Visita ou Memórias e Confissões / Visit or Memories and Confessions



Conversazione privata.
    PT 1981 [catalogue: 1982]. Posthumously released: 2015.
    D: Manoel de Oliveira. SC+Dial.: Manoel de Oliveira, Agustina Bessa-Luís. DP: Elso Roque. ED: Manoel de Oliveira, Ana Luísa Guimarães.
    C: Manoel de Oliveira, Maria Isabel de Oliveira, Urbano Tavares Rodrigues (se stessi), Teresa Madruga, Diogo Dória (voci). P: Cineastas Associados. 35 mm. 68’. Col. From: Cinemateca Portuguesa.
    [A 2015 print. Two years are given on the print: 1981 as the year of production and subsidy and 2015 for the laboratory work.]
    M: Ludwig van Beethoven: Klavierkonzert Nr. 4 op. 58 (1806).
    Viewed at Cinema Arlecchino (Bologna, Il Cinema Ritrovato, Ritrovati e Restaurati), introduced by Gian Luca Farinelli and José Manuel Costa, with e-subtitles in English and Italian [tbc: English subtitles on the print?], 30 June 2015

Lorenzo Codelli (Il Cinema Ritrovato, catalogue and website): "Filmed in the early 1980s to be released posthumously, Visita ou Memórias e Confissões led Manoel de Oliveira to film the house in Rua Vilarinha, Oporto, designed by architect José Porto, that he had built and then used as his family home for four decades after his marriage in 1940, until he was forced to sell it."

"Visita ou Memórias e Confissões is an autobiographical film of ‘memories and confessions’, hence the filmmaker’s wish to keep it unreleased during his lifetime. “A house is an intimate, personal relationship, where one finds his roots”, “upon my request, Agustina wrote a very beautiful script, that she called Visita. And I added some reflections on the house and on my life” (Manoel de Oliveira)."

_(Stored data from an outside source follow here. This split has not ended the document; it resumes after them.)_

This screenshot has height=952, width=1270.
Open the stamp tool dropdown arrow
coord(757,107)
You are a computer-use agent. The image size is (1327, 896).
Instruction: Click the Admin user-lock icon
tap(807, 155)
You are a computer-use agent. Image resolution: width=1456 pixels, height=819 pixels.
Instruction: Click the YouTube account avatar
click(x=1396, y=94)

"Thank you, dear Manoel, for leaving us one of your most beautiful films as a posthumous gift! Forced to sell your house-labyrinth surrounded by an enchanted garden, where you had lived and created for forty years, you decided in 1982 to film a Visita, like Marienbad, through its twists and turns, its hidden secrets, supported by a lyrical text written by your faithful Agustina Bessa-Luís and recited by two voices. Furthermore, you wanted to tell us standing up, facing the camera, like in one of Escher’s mirrors, your ‘memories and confessions’. Back then, you had made just six films, a fifth of your work. You told us about your father, a powerful industrialist, your wife, a devoted muse, and women in general, your children, your nefarious stay in Salazar’s prisons, your turbulent century, and above all your vocation. “Cinema is my passion. For him, I have sacrificed everything”. Already in Porto da minha infância, from 2001, you told us about your youth as an athlete and a cinephile."

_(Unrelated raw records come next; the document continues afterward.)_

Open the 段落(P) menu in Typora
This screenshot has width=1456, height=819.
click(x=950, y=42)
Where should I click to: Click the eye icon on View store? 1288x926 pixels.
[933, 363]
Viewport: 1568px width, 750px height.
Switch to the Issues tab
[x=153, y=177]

"Your parable, from well-heeled bourgeois to great artist, including fatal falls and audacious flights, how you sketched it with such studied nonchalance! Freed, for eternity, from Time. Thank you so
very much."

"P.S. Note to distributors: do not dare call it a ‘documentary’!"
(Lorenzo Codelli)

AA: A highlight of the Festival. Manoel de Oliveira (1908–2015) who died in April spoke directly to us from the screen in a projection of a posthumous film made over thirty years ago. The audience at Cinema Arlecchino was ideal. The message was gratefully received.

It is a confession of love to the director's wife Maria Isabel and their family. Woman for Oliveira is a symbol of the equilibrium of the world. "I love life, but death does not scare me". "Only love can give life its ultimate meaning".

Two invisible guests wander in Oliveira's family house, and we keep meeting Oliveira himself at his typewriter and 16 mm film projector. We see home movies and hear the Oliveira family story, including the story of the family industry until the Carnation Revolution. During the Salazar dictatorship Oliveira was caught by the secret police PIDE and taken to prison after he had made Acto da Primavera.

We also hear about valued friends such as André Bazin, Paulo Rocha, and Erika and Ulrich Gregor.

The family home is a site of love and culture, and we are invited into a last tour to the house that has already been sold, to witness the 1930s architecture, the garden, the furniture, the paintings, the photographs, and the objects.

Co-written with Oliveira's favourite author Agustina Bessa-Luís the dialogue and commentary is of high literary value. I hope it will be published.

Shot by Elso Roque, the film is a refined visual journey into the garden and the interior of the house.

The new photochemical print is beautiful.